Assignment => Scan the material for the word "action", and copy each line where it shows up.

Input for this task =>
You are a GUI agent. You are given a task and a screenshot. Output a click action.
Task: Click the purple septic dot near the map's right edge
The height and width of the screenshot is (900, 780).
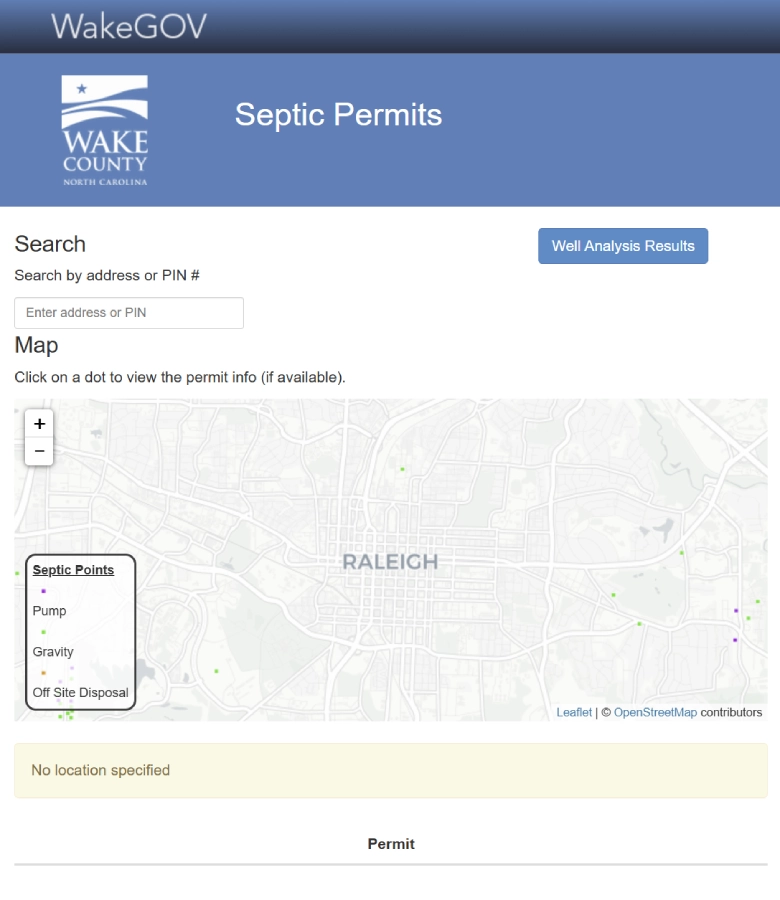tap(736, 610)
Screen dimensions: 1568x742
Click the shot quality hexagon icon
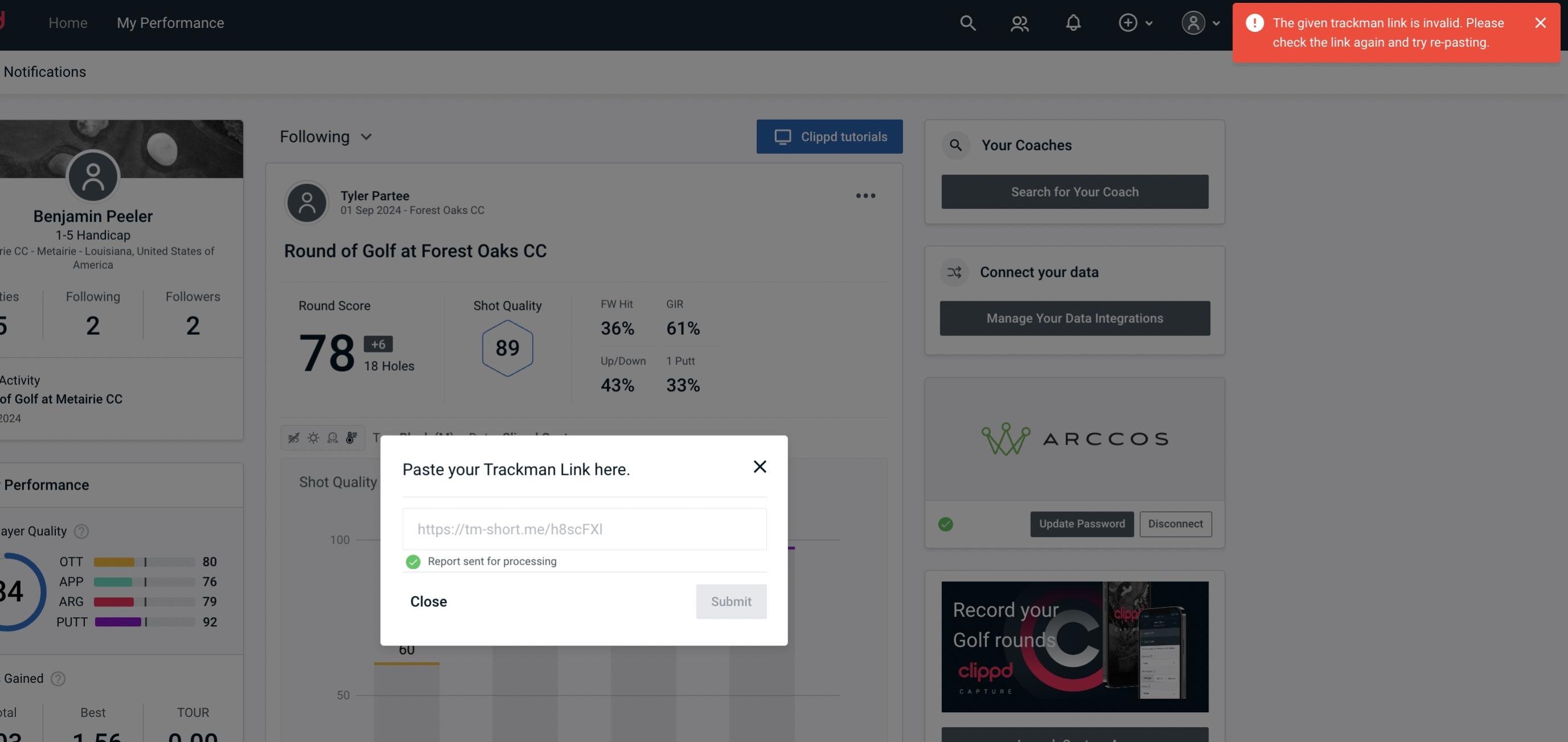click(507, 348)
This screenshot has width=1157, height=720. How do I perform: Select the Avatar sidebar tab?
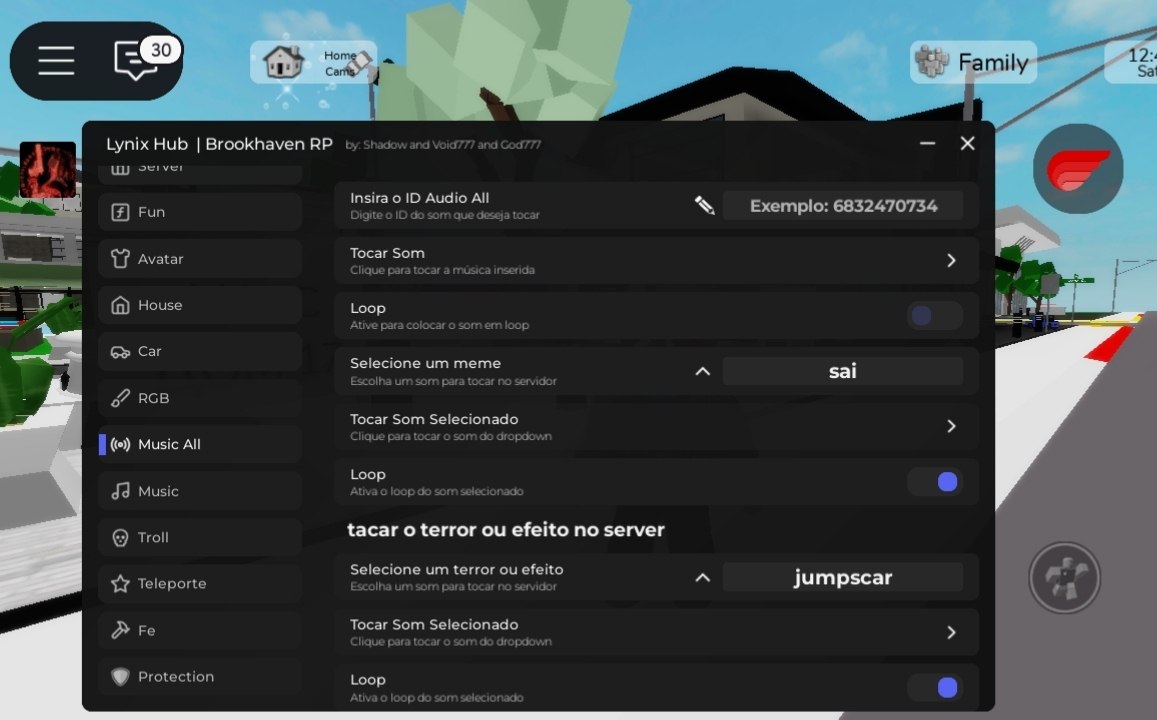point(200,259)
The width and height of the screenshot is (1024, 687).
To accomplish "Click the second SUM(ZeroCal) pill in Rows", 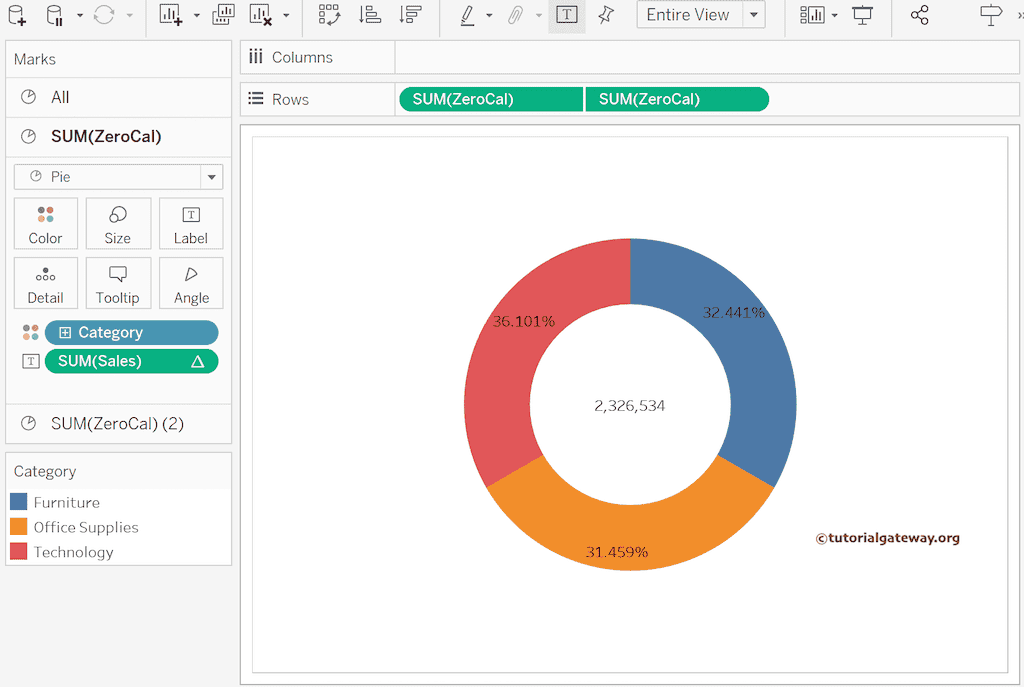I will pyautogui.click(x=677, y=99).
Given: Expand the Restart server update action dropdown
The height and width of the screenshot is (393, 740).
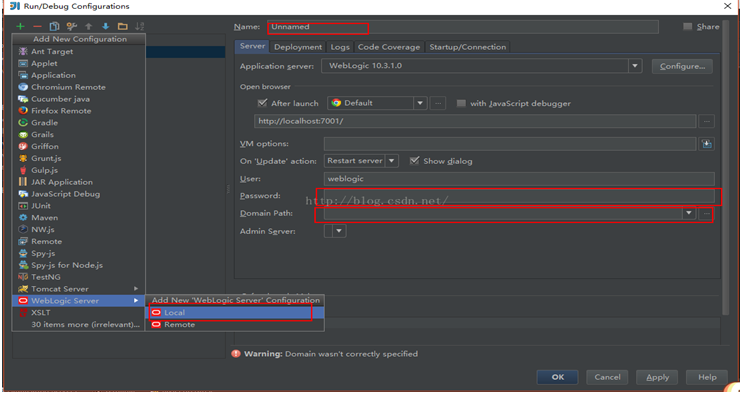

Result for this task =>
You are a GUI agent. You are given a task and a screenshot. Output a click action.
Given: Expand the Restart server update action dropdown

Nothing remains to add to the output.